● PROBLEM DESCRIPTION
Output only the stretch of the listing that starts at the line containing "Instruction: Click the @" and ends at the line containing "The height and width of the screenshot is (989, 1024).", reproduced exactly with both ends.

━━━━━━━━━━

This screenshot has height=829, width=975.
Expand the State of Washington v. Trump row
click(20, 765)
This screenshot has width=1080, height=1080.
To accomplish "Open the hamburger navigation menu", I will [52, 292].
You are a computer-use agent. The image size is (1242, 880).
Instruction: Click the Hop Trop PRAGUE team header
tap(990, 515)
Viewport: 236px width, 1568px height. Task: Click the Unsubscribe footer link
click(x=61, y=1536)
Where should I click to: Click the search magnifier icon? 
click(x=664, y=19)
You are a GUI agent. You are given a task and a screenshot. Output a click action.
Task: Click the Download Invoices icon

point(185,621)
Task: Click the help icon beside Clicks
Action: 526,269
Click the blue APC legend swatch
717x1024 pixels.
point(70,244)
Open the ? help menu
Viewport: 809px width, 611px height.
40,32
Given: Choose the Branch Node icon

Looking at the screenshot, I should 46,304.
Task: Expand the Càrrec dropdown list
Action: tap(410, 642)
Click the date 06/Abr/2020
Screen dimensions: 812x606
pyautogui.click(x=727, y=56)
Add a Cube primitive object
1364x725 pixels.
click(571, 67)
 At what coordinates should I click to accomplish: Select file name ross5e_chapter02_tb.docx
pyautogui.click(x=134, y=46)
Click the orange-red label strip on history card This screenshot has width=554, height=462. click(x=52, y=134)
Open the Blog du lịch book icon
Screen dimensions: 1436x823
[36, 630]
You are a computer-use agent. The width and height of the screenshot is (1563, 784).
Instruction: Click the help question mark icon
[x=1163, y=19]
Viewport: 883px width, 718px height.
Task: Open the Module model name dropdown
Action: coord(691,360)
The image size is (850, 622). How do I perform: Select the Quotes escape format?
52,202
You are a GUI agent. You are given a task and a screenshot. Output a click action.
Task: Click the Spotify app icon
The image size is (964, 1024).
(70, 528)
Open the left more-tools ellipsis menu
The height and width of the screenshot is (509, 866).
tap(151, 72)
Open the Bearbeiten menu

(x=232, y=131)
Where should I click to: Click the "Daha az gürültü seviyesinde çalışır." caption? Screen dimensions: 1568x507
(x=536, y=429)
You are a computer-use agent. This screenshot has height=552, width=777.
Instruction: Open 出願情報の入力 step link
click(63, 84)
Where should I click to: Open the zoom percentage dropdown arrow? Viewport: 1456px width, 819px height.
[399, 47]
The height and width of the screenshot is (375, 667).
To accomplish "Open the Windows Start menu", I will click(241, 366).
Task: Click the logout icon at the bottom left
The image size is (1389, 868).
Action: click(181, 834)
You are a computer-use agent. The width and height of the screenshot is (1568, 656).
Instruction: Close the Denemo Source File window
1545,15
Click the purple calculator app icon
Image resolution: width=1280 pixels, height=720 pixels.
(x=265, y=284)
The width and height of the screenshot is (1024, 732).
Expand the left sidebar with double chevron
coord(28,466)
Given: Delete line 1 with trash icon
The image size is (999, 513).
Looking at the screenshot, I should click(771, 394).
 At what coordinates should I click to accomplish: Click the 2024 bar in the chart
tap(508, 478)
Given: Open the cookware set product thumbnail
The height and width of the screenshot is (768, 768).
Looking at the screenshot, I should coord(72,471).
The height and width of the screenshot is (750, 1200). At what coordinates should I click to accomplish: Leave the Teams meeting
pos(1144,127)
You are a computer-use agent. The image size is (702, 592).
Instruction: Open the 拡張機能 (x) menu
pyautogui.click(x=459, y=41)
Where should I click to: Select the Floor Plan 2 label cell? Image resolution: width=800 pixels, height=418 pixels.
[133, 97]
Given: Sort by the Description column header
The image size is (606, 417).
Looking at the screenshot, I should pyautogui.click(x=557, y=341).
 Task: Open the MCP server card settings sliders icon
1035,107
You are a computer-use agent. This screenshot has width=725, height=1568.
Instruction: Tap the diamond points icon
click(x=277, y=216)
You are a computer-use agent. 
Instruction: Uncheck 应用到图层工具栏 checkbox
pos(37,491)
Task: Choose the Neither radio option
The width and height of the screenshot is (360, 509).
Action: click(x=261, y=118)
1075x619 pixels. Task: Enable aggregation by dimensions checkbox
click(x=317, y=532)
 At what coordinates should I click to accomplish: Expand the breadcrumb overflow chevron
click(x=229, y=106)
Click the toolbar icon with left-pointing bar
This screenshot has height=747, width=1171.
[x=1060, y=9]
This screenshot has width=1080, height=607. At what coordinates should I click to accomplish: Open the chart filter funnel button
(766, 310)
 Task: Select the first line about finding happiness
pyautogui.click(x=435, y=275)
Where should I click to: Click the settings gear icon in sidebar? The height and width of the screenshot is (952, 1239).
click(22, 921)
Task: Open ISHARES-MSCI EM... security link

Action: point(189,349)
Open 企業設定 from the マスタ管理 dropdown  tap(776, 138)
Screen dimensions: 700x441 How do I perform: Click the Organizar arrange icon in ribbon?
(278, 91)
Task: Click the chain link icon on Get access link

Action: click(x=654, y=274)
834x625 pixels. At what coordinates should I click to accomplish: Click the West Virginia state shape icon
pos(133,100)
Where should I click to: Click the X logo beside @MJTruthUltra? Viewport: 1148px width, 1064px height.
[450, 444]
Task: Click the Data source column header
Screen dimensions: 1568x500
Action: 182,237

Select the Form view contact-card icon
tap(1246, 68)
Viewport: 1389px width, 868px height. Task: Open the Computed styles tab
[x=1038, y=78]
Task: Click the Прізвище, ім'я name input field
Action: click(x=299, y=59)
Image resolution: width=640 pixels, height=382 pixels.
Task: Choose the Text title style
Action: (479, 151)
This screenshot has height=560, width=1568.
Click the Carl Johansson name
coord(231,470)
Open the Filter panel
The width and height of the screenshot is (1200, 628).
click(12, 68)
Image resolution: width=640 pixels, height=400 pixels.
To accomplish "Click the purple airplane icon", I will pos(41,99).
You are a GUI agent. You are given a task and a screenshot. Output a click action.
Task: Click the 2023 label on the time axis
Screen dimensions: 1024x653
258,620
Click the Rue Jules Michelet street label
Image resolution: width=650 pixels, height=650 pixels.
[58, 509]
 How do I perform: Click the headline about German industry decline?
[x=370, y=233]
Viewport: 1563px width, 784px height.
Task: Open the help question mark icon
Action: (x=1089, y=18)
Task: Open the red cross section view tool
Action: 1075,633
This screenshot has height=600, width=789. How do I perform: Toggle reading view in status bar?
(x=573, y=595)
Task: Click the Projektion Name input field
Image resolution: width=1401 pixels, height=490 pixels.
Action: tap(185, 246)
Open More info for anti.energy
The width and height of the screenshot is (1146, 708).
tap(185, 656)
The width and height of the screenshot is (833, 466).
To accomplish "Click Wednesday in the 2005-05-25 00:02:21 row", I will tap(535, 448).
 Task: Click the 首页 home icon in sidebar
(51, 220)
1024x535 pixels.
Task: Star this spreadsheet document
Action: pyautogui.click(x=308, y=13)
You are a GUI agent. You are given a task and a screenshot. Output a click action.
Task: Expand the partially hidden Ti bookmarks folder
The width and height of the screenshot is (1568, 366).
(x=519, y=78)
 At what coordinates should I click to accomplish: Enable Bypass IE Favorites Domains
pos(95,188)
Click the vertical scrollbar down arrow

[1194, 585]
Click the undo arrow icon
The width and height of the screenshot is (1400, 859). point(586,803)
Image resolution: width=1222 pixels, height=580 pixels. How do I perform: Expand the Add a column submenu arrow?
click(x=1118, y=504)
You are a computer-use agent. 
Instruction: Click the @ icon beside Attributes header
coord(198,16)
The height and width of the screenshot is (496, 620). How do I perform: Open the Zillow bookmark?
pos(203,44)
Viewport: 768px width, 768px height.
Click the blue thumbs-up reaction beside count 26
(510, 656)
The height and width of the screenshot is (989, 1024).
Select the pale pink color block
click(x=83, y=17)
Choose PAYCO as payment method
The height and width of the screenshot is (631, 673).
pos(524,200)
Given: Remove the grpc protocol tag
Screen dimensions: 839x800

━━━━━━━━━━

● EXERCISE ANSWER
Instruction: Click the @ icon beside Attributes header
coord(198,16)
The height and width of the screenshot is (496, 620). How do I perform: Open the Zillow bookmark?
pos(203,44)
Viewport: 768px width, 768px height.
Click the blue thumbs-up reaction beside count 26
(510, 656)
The height and width of the screenshot is (989, 1024).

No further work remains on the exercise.